Abstract
The utilization of machine learning optimization methods is of utmost importance in the identification of liver tumors, attracting considerable interest in this domain. After obtaining a liver tissue sample, magnetic resonance imaging (MRI), computed tomography (CT), and ultrasonography (US) are used as imaging techniques to separate the tumor and liver.
Nevertheless, the utilization of shades of gray and forms is insufficient for achieving accurate segmentation in computed
abdominal CT images, mostly because of the presence of overlapping intensities and the unpredictable placements and
shapes of soft tissues. The results demonstrate that our proposed technique outperforms previous state-of-the-art models in terms of overall accuracy in tumor identification.

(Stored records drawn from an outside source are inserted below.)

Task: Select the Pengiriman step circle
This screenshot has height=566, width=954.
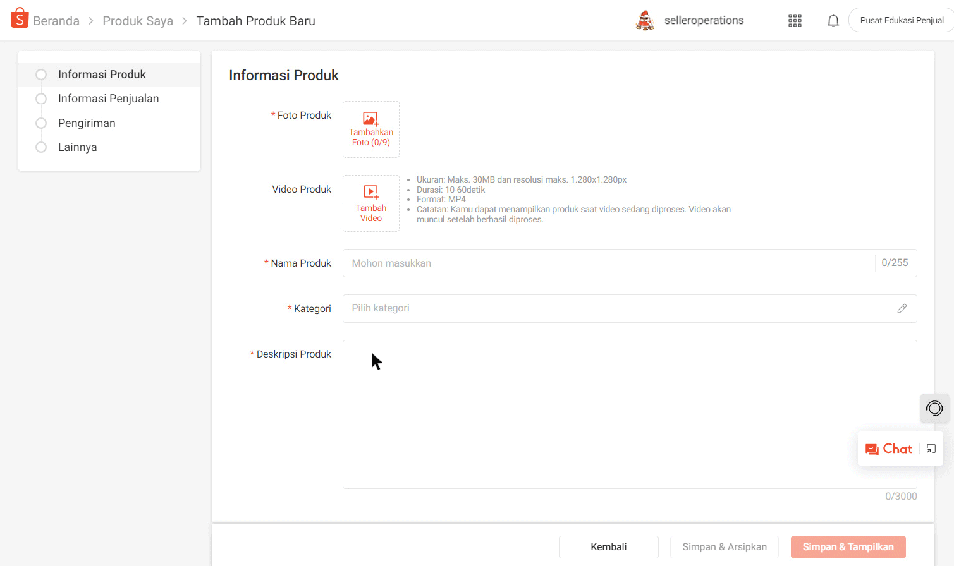Action: point(41,123)
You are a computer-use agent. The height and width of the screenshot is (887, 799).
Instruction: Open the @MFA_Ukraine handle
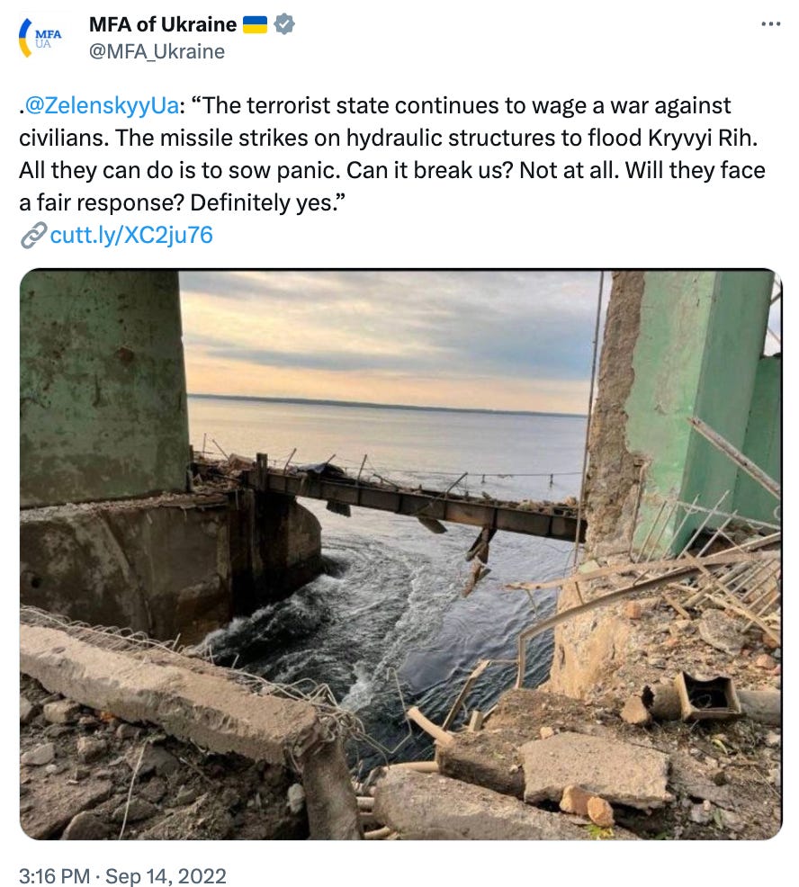click(x=157, y=51)
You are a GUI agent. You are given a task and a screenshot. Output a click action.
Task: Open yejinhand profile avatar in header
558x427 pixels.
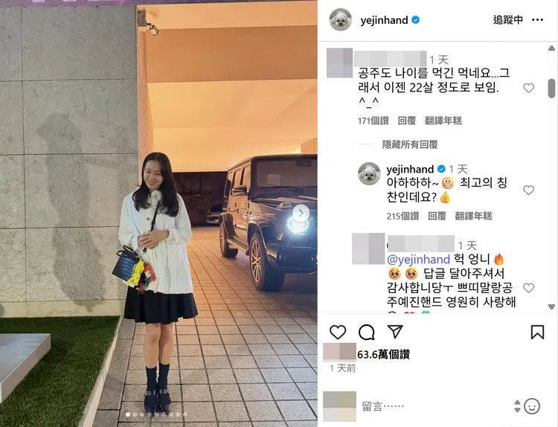[341, 20]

The 2D Convolutional Neural Network (CNN) model had a remarkable
training accuracy of 96.47%, while the auto-encoder network closely followed with an accuracy of 95.63%. In addition, the 2D
CNN network exhibited an impressive average recall rate of 95%, beating the auto-encoder network's rate of 94%. The ROC
curve regions for both networks exhibited remarkable performance, with values ranging from 0.99 to 1. Out of the many machine learning approaches used, the ResUNet had the least accurate results, while the K-Nearest Neighbors (KNN) achieved the greatest accuracy rate of 86%. Conversely, the MLP demonstrated a paltry accuracy rate of about 28%. The statistical tests conducted in this study indicated a significant difference (p-value < 0.05) between the suggested approach and many existing machine learning algorithms.